Angststörungen sind häufig auftretende psychische Erkrankungen. 15 % der Menschen entwickeln im Laufe ihres Leben eine Angststörung.

Es gibt unterschiedliche Formen von Angststörungen:

  • Bei der Agoraphobie liegt eine Angst vor Menschenmengen, öffentlichen Plätzen und der Furcht, alleine weit zu verreisen vor.
  • Menschen mit einer Panikstörung leiden an wiederholten plötzlichen Angstattacken, die sich in körperlichen Symptomen wie Herzrasen, Atemnot/ Engegefühl in der Brust, Schwindel, Zittern, Übelkeit/Magenbeschwerden, Kribbel- oder Taubheitsgefühlen zeigen sowie mit der Angst vor Kontrollverlust oder Angst zu sterben einhergehen können. Weiterhin kann es zu dem Gefühl kommen, dass die Umgebung als unwirklich wahrgenommen wird oder man sich selbst weit entfernt oder „nicht wirklich hier“ fühlt.
  • Bei der sozialen Phobie geht es um die Angst vor negativer Bewertung in sozialen Situationen.

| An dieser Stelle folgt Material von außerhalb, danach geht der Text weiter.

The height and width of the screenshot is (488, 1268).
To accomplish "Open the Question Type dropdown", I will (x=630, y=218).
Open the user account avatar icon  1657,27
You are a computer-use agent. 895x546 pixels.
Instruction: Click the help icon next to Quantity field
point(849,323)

  • Bei einer spezifischen Phobie liegt eine Angst vor einer konkreten Situation (z.B. Höhe, Spinnen, Autofahren, Anblick von Blut) vor.

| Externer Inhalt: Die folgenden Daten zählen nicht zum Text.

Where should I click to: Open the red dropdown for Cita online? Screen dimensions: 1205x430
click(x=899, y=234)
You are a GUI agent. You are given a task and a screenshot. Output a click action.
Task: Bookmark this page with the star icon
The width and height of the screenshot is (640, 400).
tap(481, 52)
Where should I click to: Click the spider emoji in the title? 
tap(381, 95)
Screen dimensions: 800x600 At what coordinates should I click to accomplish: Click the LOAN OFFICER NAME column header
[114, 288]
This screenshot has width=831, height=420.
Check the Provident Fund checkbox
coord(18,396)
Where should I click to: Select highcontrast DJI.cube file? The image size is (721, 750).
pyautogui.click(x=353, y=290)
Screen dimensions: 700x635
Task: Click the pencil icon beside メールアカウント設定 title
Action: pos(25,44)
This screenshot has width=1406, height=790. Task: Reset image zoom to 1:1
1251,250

  • Von einer generalisierten Angststörung spricht man bei übergreifenden Ängsten. Häufig spielt die Sorge, man selbst oder ein Angehöriger könnte demnächst erkranken oder einen Unfall haben eine große Rolle und geht mit unterschiedlichen Symptomen einher.
  • In der verhaltenstherapeutischen Behandlung kommen verschiedene Methoden zum Einsatz. Neben einer Aufklärung über Angst gehören dazu das gezielte Aufsuchen von angstauslösenden Reizen ohne Vermeidung (Exposition), die Arbeit mit angstauslösenden Gedanken, der Abbau von Sicherheitsverhalten, Einführung von Entspannungstechniken, Akzeptanzübungen und Rückfallvorsorge.